By Ernest A. Jasmin, Puyallup Tribal News
Sequined drag performers, rainbow-colored bouncy houses and a fan favorite from NBC-TV’s “The Voice” took over the football field at Chief Leschi Schools on Saturday.
The occasion: The Puyallup Tribe’s fourth annual Pride celebration, a day for emphasizing love, acceptance and advances made by the LGBTQIA2 community in recent years.
Puyallup Tribal Councilwoman Annette Bryan reminded attendees that Washington had just introduced civil unions for same-sex couples in 2012, just three years before the Supreme Court’s ruling on Obergefell v. Hodges made gay marriage legal nationwide.
“It wasn’t until recently that we were allowed to marry who we wanted to marry,” Bryan said. “We don’t take it for granted.”
Vice Chairwoman Sylvia Miller and Councilman James Rideout joined Bryan in offering the LGBT community support on behalf of Tribal Council.
“Every one of us are different in some way, shape or form,” Miller said. “When they call this Pride, that’s just what it is. Be proud. Be proud of who you are.”
“People created this change to have the opportunity to identify as who they want to be identified as,” Rideout added.
Speakers also included Tacoma Police Deputy Chief Paul Junger, Washington State LGBT Commission Executive Director Manny Santiago and Clinton McCloud, who led Tribal members in singing an affecting rendition of “The Power Song.”
Then there was Chris Briden from the Tribe’s Language Department who shared what he had learned by researching Lushootseed words denoting sexual orientation.
“What we suspect is that our ancestors didn’t find it necessary to classify people that way,” Briden said. “Instead of saying gay, they said, uncle or brothers or whatever. It just wasn’t a necessary thing for them to classify people like we have to do today.”
Soon after, popular Tacoma singer-songwriter Stephanie Anne Johnson kicked off the entertainment portion of the afternoon. Best known as a member of Team Xtina on season five of “The Voice,” Johnson began her acoustic set with a cover of “Rainbow,” a hit for country singer Kacey Musgraves.
Then what would a Pride celebration be without drag performers? Charli Foxtail “slayed,” leaping into dynamic splits that might have snapped a lesser performer like a wishbone. Cherri Bepsi commanded the dance floor in radiant yellow and pink outfits; and Hailey Tayathy told a traditional Quileute story about betrayal, punctuating the dramatic parts with interpretive dance.
Towards the end of the festival, a few attendees were asked to share their thoughts about what Pride meant to them for a chance to be elected to the Royal Court.

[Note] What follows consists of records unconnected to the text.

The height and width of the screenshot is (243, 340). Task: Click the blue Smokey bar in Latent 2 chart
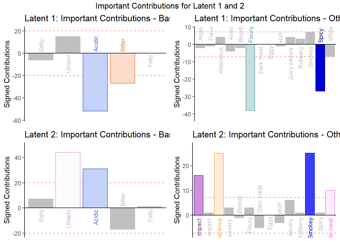coord(310,184)
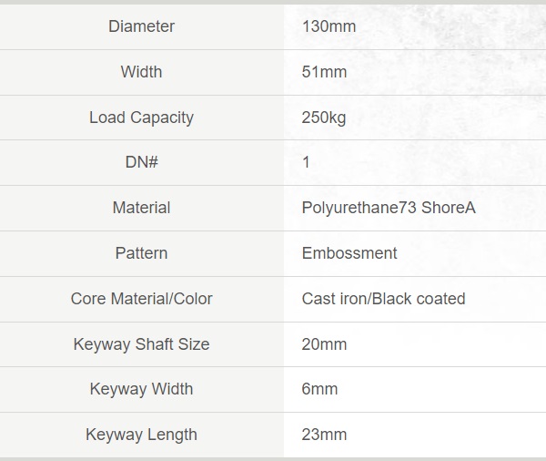This screenshot has height=461, width=546.
Task: Select the Embossment pattern value
Action: point(349,253)
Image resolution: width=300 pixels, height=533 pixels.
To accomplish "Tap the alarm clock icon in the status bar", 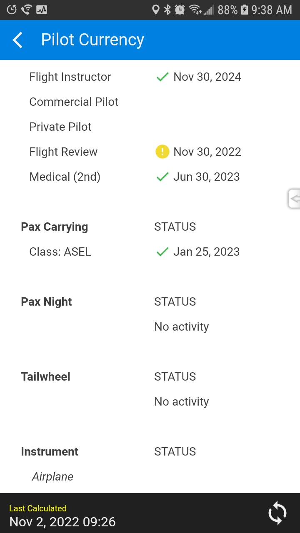I will tap(180, 10).
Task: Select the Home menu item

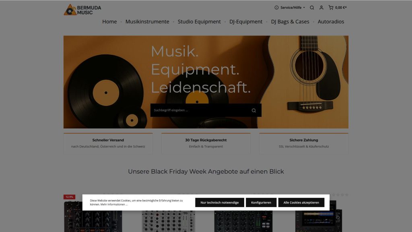Action: tap(109, 21)
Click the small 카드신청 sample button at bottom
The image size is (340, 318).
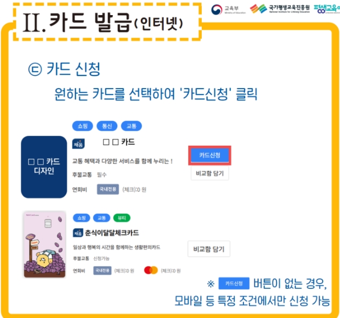click(x=234, y=283)
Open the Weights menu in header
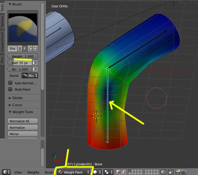198x175 pixels. click(33, 172)
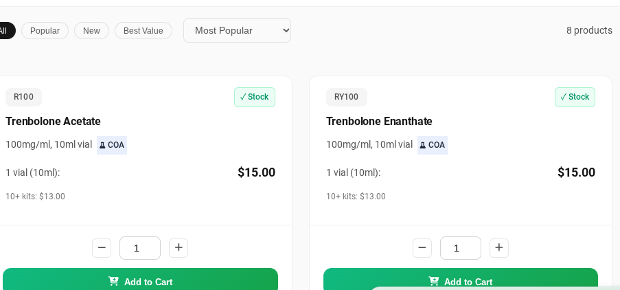Click the cart icon on Trenbolone Acetate button

tap(113, 281)
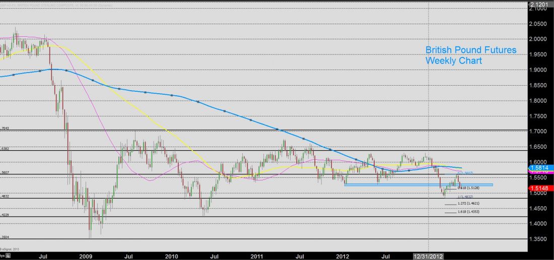Select the light blue support zone rectangle

pos(418,184)
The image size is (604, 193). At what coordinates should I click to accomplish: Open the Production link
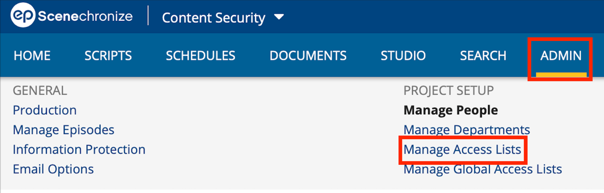coord(45,111)
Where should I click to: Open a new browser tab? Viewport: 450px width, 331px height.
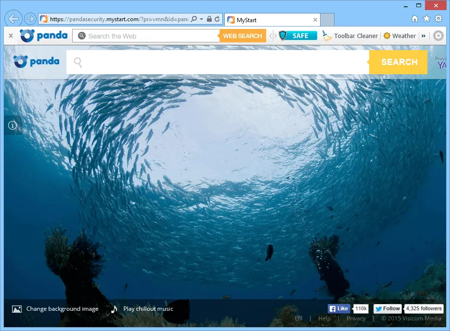click(x=326, y=20)
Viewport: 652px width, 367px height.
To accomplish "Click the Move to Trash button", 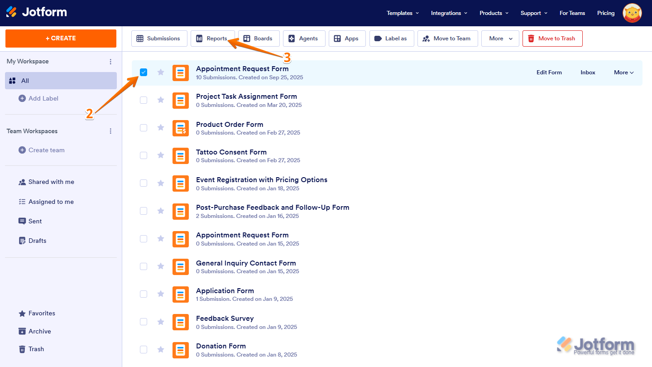I will [552, 39].
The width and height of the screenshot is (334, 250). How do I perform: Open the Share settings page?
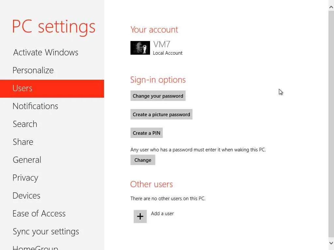click(23, 142)
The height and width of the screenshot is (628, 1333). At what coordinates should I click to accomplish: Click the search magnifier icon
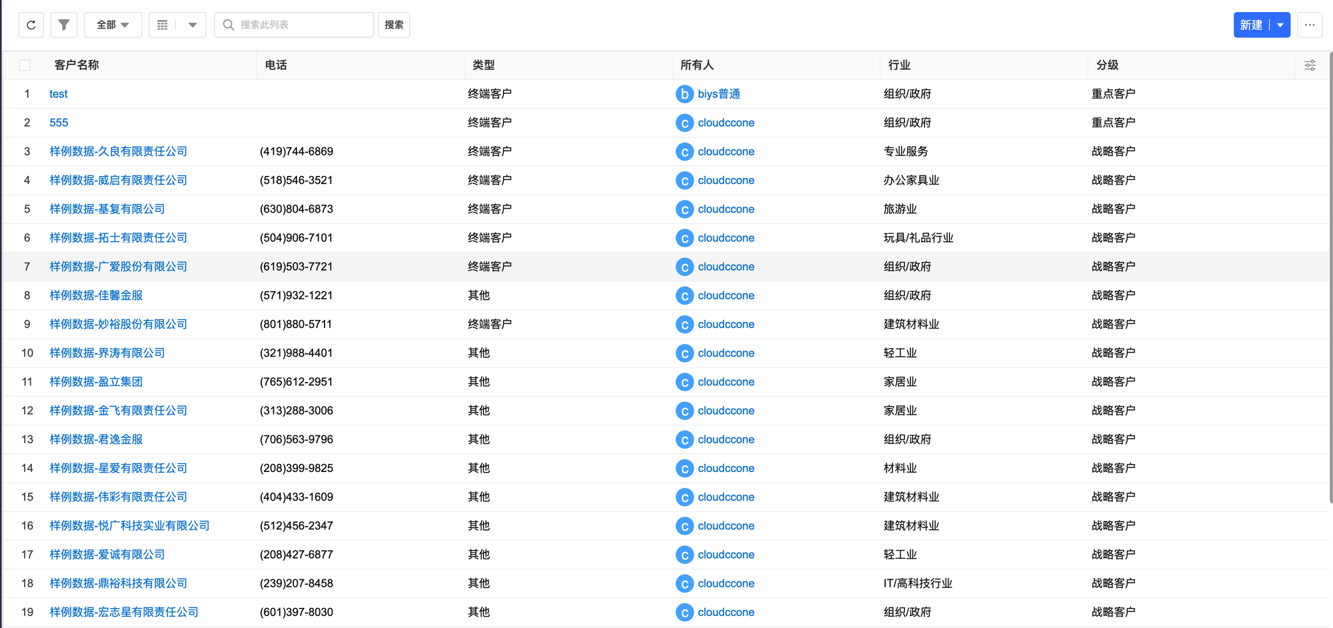(229, 25)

It was then that teen contestant Ava Richotte put the day’s festivities into poignant focus, acknowledging friends who had recently come out.
“Both of them have been facing a lot of hate and criticism, especially from their parents,” Richotte said. “I just really want to dedicate this to them. … I just want to tell them that you are loved, you are accepted.”